We can also verify what it returns

type(df_list)
list

We can index with [] to pick one item from the list and verify that it is a DataFrame.

type(df_list[0])
pandas.core.frame.DataFrame

3.4. Pythonic Loops#

In Python, loops do not require an iterator variable. It has an interable object and a loop variable.
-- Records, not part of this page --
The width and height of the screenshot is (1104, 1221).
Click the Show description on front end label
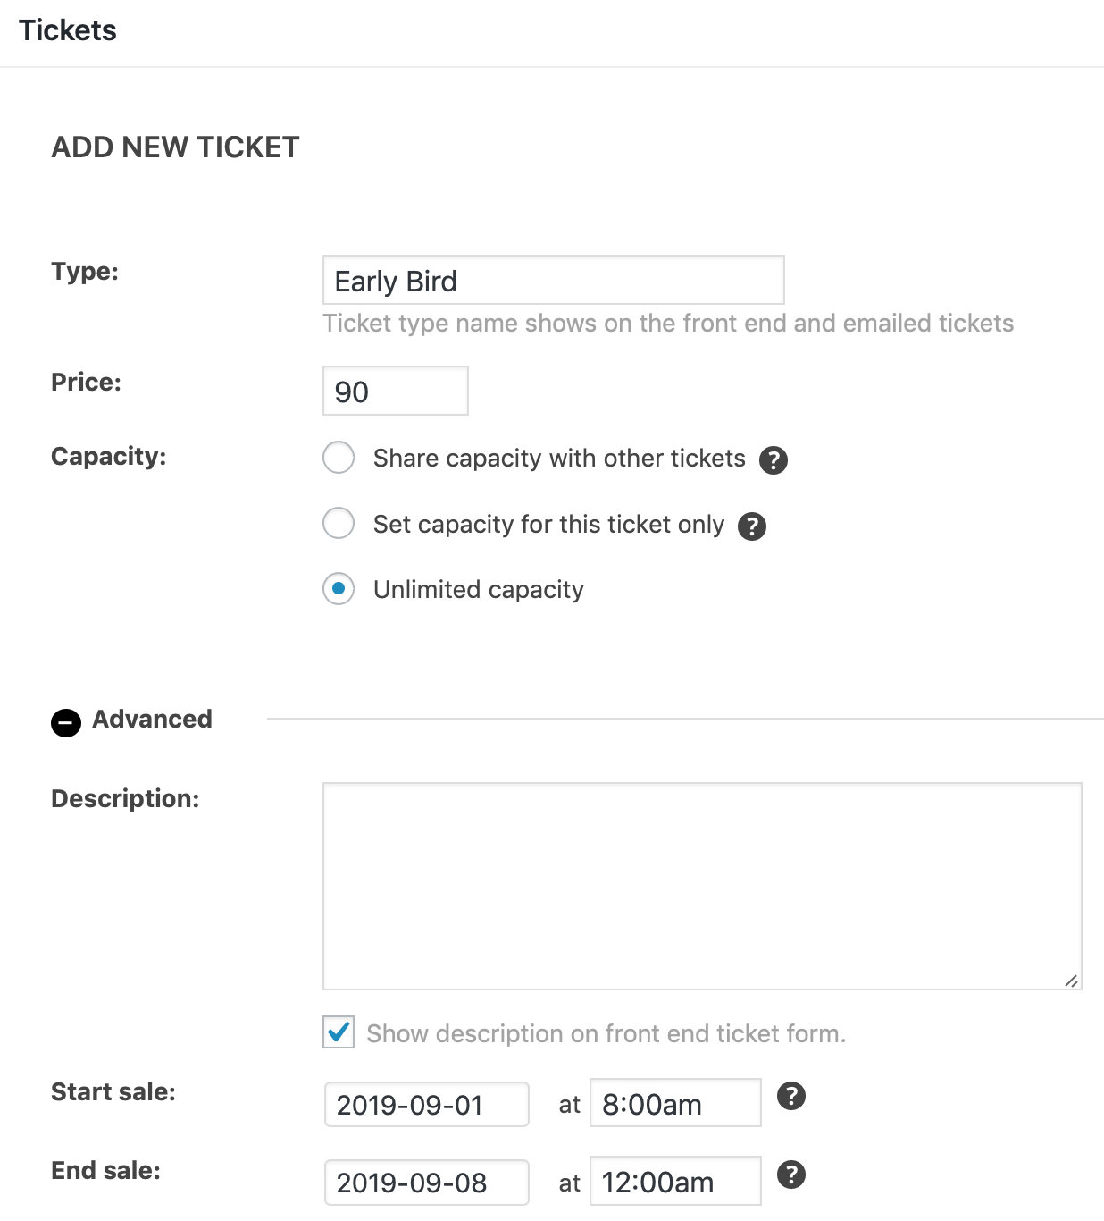[606, 1034]
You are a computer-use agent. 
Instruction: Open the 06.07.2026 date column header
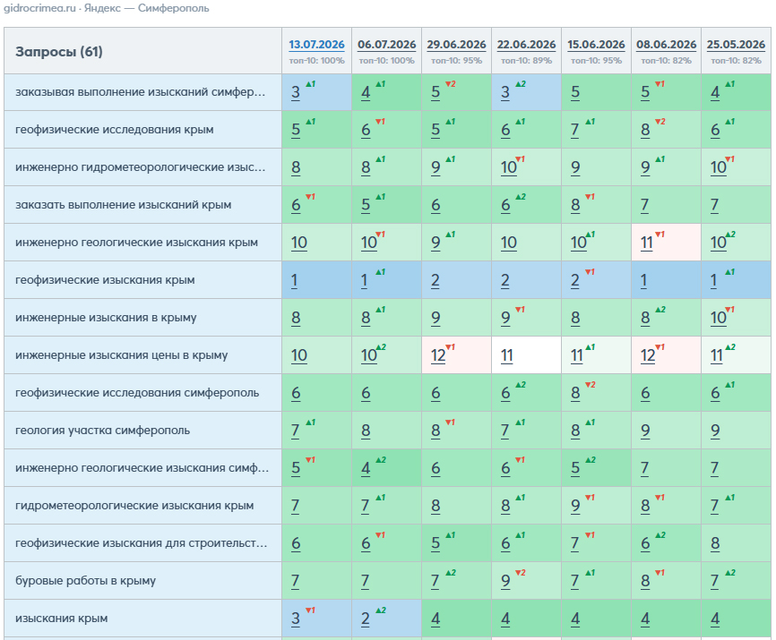click(x=386, y=45)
for loop_variable in iterable_object:
    # loop body

the loop_variable takes on the value of each item in the iterable_object each time it goes through, in order. Writing loops this way makes them more compact and more readable, this is more like English. For example:

name = 'sarah'
for letter in name:
    print(letter.upper())
S
A
R
A
H

It is best to name variables so that the loop variable makes sense as an item from the iterable. For example, names have letters in them, and an item in df_list makes sense as df.

for df in df_list:
    print(df.shape)
(6, 4)
(6, 4)
(1, 3)
(3, 3)
(2, 3)

3.5. Types Solution#

Warning

I am using bad variable names here a, b ,… because these are only as options for a question and we will not use them again

a = [char for char in 'abcde']
a
['a', 'b', 'c', 'd', 'e']
type(a)
list
b = {char:i for i, char in enumerate('abcde')}
b
{'a': 0, 'b': 1, 'c': 2, 'd': 3, 'e': 4}
type(b)
dict
c = ('a','b','c','d','e')
c
('a', 'b', 'c', 'd', 'e')
type(c)
tuple
d = 'a b c d e'.split('')
d
---------------------------------------------------------------------------
ValueError                                Traceback (most recent call last)
Cell In[31], line 1
----> 1 d = 'a b c d e'.split('')
      2 d

ValueError: empty separator
type(d)
---------------------------------------------------------------------------
NameError                                 Traceback (most recent call last)
Cell In[32], line 1
----> 1 type(d)

NameError: name 'd' is not defined

3.6. Questions After Class#

3.6.1. what is a dictionary in python?#

a dictionary is a datatype from base python that stores key, value pairs.

For example

prof_info = {'first':'Sarah', 'last':'Brown', 'title':'Dr.'}
prof_info
{'first': 'Sarah', 'last': 'Brown', 'title': 'Dr.'}

We can use the keys to index in and get the values out

prof_info['title']
'Dr.'

Even though we will mostly use DataFrame, dictionaries and other base python types are important. Dictionaries are very powerful they can hold whole functions in them. For example, the Python language does not have a switch case (which can be used for handling many if/else cases) but instead dictionaries can be used for that.

Further Reading

You can read more about the details of data types in Pandas in the documentation

3.6.2. How to see unique values in a column#

We will get to this soon! We got the first part, picking out a single column to look at, we will see the method for that probably on Monday, but maybe on Friday.